低価格のワインでも蔵元から全工程でリーファー輸送。フランスではストライキなども頻繁に行われるので、港で一週間ワインが立ち往生することも考えると、一貫して輸送管理しないと意味がないという。
最初は4~5年門前払いだったところも優良生産者に絞り交渉開始。根気強く交渉し、取引に至る。
また、販売後の管理もしっかりさせたいという考えのなか、問屋に下ろすこともせず、直接レストランや酒屋さんに販売。その際、保管設備が整っていないところとは取引しない徹底ぶり。
実際に私がレストランでフィネスワインを見かけた所には、しっかりとした設備があったので、あながち大袈裟な話ではなさそうです。
有限会社ヴァンクゥール
取り扱ってる国:フランス/スペイン/日本
自然派ワイン専門インポーター。当研究所でも何本か消費しておりますが、その実力は折り紙済み。
ヴァンクゥールとは日本語で「心のワイン」。生産者の情熱を心を込めて届けるといった意味が込められており、現地で出会った感激の美味しさをそのまま届けたいそうです。
酒屋の息子であった社長の池谷氏は、父の勧めもあり都内大手のワインショップで働くも、本質を理解できない葛藤がありフランス留学を決意。希望していたブルゴーニュにはすでに席が無かったため、縁あってロワールで住み込みで働くことになります。現地のとあるバーで飲んだ、ラベルに何も貼っていない未知のワインを飲んで、それが自然派の無名生産者だった事をきっかけにヴァンナチュールの世界にはまる。
自然派ワインは常にリスクとの戦いになるが、出来上がったワインには生産者の信念や哲学、生き方が凝縮されていると言うのが池谷氏のこだわりポイント。
以下池谷社長の言葉を本文から引用。
生産者の人生を背負っている覚悟を持って仕事をしている。自分たちの都合で取引を諦めたりしたくないし、毎年買い続けて彼らを支えていくつもり。生産者から託されたワインを美味しく飲んでもらえなかったら自分たちの責任。インポーターの努力不足。それぐらいの気持ちでやっている
おいしいワインはインポーターで選ぶ!より抜粋
有限会社ヌーヴェル・セレクション
取り扱ってる国:フランス/スペイン/オーストラリア/イタリア
ネットで買える場所:うきうきワイン/タカムラワインハウス
URL:https://www.nouvellesselections.com/
意味は新しいセレクション。これまで日本に輸入されていたワインに疑問を持ち、逆のコンセプトでワインをセレクトし紹介したいと立ち上げられた会社。

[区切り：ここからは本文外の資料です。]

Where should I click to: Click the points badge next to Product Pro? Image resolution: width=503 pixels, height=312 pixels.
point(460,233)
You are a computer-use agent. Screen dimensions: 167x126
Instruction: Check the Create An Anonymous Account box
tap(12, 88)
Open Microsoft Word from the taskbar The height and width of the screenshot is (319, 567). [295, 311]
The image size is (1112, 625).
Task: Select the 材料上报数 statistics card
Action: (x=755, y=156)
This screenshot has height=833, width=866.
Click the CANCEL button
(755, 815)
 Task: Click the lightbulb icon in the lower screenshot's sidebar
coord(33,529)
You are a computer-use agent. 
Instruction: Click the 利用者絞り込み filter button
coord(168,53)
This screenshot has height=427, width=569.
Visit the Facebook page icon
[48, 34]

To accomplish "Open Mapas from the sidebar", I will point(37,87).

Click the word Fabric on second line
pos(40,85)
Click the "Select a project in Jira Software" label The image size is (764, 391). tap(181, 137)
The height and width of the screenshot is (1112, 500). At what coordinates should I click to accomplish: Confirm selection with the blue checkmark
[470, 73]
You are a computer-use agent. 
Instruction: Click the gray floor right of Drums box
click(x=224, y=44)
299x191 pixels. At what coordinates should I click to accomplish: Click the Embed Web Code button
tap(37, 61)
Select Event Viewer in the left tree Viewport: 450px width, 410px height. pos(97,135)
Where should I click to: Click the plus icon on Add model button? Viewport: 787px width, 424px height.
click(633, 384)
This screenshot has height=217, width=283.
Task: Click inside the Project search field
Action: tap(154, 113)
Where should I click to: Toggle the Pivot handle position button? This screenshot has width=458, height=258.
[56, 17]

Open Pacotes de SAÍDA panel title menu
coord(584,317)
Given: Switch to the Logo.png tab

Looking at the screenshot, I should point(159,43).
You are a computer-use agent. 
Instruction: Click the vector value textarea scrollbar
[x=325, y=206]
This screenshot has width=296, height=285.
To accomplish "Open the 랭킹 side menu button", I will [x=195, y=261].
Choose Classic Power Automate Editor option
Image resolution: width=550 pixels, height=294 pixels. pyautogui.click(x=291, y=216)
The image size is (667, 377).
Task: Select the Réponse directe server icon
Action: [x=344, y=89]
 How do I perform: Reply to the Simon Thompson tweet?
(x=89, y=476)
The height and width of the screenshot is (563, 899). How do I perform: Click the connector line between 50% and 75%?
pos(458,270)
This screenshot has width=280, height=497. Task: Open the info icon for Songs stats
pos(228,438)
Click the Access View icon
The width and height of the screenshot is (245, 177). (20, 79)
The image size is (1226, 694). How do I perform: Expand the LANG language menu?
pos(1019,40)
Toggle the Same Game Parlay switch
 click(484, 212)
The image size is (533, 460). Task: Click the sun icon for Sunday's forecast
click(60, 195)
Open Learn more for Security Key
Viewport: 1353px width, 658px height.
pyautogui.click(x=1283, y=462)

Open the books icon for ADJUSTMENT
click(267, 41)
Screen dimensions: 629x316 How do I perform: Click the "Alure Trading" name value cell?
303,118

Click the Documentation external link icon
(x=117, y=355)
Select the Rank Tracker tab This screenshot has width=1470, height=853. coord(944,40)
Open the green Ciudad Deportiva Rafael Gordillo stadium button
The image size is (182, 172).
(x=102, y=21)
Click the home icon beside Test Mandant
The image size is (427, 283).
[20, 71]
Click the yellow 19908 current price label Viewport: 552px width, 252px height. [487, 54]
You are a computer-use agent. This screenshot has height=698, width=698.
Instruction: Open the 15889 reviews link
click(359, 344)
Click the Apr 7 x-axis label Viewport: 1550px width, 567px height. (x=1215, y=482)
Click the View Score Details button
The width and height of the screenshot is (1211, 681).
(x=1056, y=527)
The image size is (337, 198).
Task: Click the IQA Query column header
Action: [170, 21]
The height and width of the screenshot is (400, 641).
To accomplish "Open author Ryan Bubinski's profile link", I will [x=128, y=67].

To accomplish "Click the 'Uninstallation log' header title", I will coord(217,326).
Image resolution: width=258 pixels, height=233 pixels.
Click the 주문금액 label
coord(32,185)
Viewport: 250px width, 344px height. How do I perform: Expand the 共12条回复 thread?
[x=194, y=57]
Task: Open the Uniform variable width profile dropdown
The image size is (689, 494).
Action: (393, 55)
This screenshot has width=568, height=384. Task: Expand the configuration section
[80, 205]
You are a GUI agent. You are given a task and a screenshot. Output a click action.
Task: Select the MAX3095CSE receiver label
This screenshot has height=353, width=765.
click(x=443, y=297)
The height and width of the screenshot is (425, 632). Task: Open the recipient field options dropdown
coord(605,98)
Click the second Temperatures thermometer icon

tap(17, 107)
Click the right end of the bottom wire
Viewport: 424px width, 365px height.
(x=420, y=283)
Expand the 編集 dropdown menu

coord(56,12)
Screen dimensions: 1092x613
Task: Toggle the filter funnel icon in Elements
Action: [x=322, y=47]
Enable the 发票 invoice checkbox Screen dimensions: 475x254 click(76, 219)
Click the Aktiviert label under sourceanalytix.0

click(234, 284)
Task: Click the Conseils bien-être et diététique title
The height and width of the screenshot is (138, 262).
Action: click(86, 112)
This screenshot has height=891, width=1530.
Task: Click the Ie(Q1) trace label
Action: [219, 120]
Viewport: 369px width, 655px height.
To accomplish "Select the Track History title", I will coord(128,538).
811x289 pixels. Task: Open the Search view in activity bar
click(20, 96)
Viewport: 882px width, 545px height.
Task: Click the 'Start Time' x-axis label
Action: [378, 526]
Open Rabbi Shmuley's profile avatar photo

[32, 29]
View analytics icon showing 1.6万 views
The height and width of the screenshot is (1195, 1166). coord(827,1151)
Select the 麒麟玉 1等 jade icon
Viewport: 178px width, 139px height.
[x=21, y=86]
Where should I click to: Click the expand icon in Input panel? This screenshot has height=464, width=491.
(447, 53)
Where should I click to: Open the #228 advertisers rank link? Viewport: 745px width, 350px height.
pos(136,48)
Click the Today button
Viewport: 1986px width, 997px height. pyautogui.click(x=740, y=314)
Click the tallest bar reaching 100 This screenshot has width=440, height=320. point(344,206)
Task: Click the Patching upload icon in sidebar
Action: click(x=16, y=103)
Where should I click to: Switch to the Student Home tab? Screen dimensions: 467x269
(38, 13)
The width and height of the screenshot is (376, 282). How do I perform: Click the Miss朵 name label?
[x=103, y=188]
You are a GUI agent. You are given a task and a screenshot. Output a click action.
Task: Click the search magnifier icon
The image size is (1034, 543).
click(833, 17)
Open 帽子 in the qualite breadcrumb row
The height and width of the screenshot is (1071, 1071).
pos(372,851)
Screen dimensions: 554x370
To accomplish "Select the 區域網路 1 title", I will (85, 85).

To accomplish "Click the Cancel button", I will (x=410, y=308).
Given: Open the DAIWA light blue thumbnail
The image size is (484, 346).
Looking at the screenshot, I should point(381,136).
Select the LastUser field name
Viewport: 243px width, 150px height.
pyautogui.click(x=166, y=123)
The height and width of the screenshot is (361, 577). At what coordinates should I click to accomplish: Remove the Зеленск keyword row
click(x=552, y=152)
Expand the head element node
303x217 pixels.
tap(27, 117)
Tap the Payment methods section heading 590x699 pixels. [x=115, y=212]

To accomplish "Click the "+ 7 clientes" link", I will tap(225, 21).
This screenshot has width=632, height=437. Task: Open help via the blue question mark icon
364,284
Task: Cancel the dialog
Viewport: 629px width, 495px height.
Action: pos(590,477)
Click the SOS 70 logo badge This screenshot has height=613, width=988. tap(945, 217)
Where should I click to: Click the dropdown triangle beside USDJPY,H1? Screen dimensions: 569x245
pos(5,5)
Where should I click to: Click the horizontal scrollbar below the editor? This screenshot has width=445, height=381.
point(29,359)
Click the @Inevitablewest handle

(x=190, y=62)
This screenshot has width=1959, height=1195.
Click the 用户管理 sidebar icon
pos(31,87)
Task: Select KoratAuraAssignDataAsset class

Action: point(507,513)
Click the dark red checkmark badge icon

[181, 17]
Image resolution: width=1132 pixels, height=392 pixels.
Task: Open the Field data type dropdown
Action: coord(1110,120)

一般的に好かれているワインは味が濃すぎるので、ヌーヴェルがセレクションしたワインには明確な3つのスタイルがあると言います。
- 1 ピュアで口当たりが繊細な薄旨
- 2 気品に満ちた、濃密な味わいのあるシャンパーニュならびスパークリング
- 3 何か一点において際立った独自性や夢があるワイン。
濃い味付けが全盛期だった頃は試飲会で「オタクのワイン味がしないよ」なんて揶揄されていたのですが、だんだんと時代が追いついてきたという。
有名ではない分、相対的に見ると良心価格設定。有名ドメーヌが高くなってきたから「ブルゴーニュやめよう」と思っている人にちょっと待って、もう少し安くて美味しいものがあるよと主張したいそうです。
そして、そう言い切れるのは、ブルゴーニュ、シャンパーニュ、アルザスの地域に限っていえば九割の現状を把握している自負があるそうです。
輸送は生産者蔵出しのみ。輸送工程は全部リーファー。開けてがっかりさせたくない。やれることは全部やるスタンス。
ヴィレッジセラーズ株式会社
取り扱ってる国:オセアニア/アメリカ/チリ/アルゼンチン/フランス
URL:http://www.village-cellars.co.jp/
日本で馴染みのなかったオーストラリア、ニュージーランドのパイオニア的インポーター。
幅広く現地で受け入れられているワインをセレクト。
日本人向けではなく、あくまで現地の味を売りたかったと言う。
生産者とは家族ぐるみで非常に長く、そういった付き合いを通じて多くを学んでいる。
オーガニックやビオといった言葉を当たり前として、売り文句にはしていないところに好感がもてます。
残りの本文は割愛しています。